A BRC-funded clinical trial has launched to investigate whether using water softeners can reduce risk of eczema in babies.
The trial is led by researchers at Guy’s and St Thomas’ NHS Foundation Trust and funded by our BRC. It builds on findings from our research, published in 2017, showing that hard water damages the skin’s protective barrier and could contribute to the development of eczema.
Eczema is a dry skin condition affecting one in five children and one in 12 adults. It comes in many forms, but symptoms can range from itchy red skin to weeping or bleeding skin, which is at a high risk of infection. Living in a hard water area is known to increase the risk of having the condition.

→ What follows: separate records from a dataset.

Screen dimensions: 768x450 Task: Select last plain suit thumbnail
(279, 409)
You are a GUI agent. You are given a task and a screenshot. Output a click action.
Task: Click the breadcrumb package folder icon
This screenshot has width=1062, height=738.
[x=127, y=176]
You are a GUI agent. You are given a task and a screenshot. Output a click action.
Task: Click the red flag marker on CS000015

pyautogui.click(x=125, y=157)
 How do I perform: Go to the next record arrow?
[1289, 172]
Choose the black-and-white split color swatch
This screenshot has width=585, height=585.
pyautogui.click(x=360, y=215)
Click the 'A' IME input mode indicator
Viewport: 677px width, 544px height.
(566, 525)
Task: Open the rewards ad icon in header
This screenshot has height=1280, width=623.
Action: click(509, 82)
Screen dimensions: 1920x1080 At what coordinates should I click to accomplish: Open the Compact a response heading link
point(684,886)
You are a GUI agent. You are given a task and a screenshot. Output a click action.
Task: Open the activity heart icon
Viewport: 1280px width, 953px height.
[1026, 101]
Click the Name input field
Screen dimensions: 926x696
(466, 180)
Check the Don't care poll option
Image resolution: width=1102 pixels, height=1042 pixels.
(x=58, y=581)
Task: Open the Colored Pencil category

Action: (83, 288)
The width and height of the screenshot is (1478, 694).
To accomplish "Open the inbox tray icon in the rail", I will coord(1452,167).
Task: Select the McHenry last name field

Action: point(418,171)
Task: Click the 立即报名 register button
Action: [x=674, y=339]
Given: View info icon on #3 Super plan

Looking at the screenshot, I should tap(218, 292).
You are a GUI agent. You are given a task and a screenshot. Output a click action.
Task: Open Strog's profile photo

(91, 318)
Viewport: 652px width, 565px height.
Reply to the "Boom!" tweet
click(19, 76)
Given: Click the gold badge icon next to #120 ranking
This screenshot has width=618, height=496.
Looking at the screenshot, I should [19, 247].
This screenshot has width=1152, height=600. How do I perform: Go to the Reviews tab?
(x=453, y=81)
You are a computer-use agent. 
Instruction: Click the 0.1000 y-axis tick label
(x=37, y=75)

To understand whether water softeners might help to reduce this risk, the Softened Water for Eczema Prevention (SOFTER) trial will test whether using water softeners might help reduce the risk.
Professor Carsten Flohr, consultant dermatologist at Guy’s and St Thomas’, is the chief investigator of the SOFTER study, and is a programme lead at our BRC. He said: “The new study is exciting because it is the first time that researchers are looking at the effect of using water softeners on babies in their own homes.
“SOFTER builds on research published last year which found that eczema may be caused by hard water damaging the skin’s protective barrier. However, that study took place in a lab setting, focused on adults and was not randomised, so we hope that the SOFTER trial will give us a greater insight into whether water softeners can help infants avoid getting eczema, and allows us to gain more knowledge about the impact of hard water on babies’ skin.”
The team aim to recruit 80 women who live in hard water areas to the SOFTER trial during pregnancy if their unborn child is at high risk of having the condition, for instance if they have a parent or sibling with eczema, asthma or hay fever. As part of the trial, the women are randomised to have a water softener installed in their homes or not. The softened water, which has minerals such as calcium and magnesium removed and replaced with sodium from common salt, is used to wash the babies.
The researchers won’t know whether women had a water softener was installed in a baby’s home. They will look at a number of skin measurements in the babies, including water loss, pH levels, detergent deposits and skin bacteria. these will be taken from the baby at birth, one month, three months and six months to check for any changes to their skin. It is hoped this initial trial will lead the way for a larger-scale trial across the UK involving hundreds of patients.
Isida Pierce, 30 from Greenwich in south-east London, had a daughter, Alessia, in May. She decided to enrol Alessia in the SOFTER study because her husband Edward has eczema and another skin condition, psoriasis.
Isida, who works in marketing, said: “Ed has had eczema all of his life and says living with both eczema and psoriasis is uncomfortable and annoying. If the research helps with the treatment and prevention of eczema then it could be very useful for us because Alessia is at risk of eczema, and it’s nice to know it might be helping others too.
“The team working on the trial at St Thomas’ have been very helpful and being part of the study has been a positive experience for our family.”
For more information about how to join the study visit the Guy’s and St Thomas’ website.
The trial is being funded by the National Institute for Health Research (NIHR) Guy’s and St Thomas’ Biomedical Research Centre (BRC). The water softeners are provided by Harvey Water Softeners. Collaborators include the University of Nottingham, the University of Sheffield, the University of Amsterdam, the US National Institutes of Health and the A*STAR Institute in Singapore.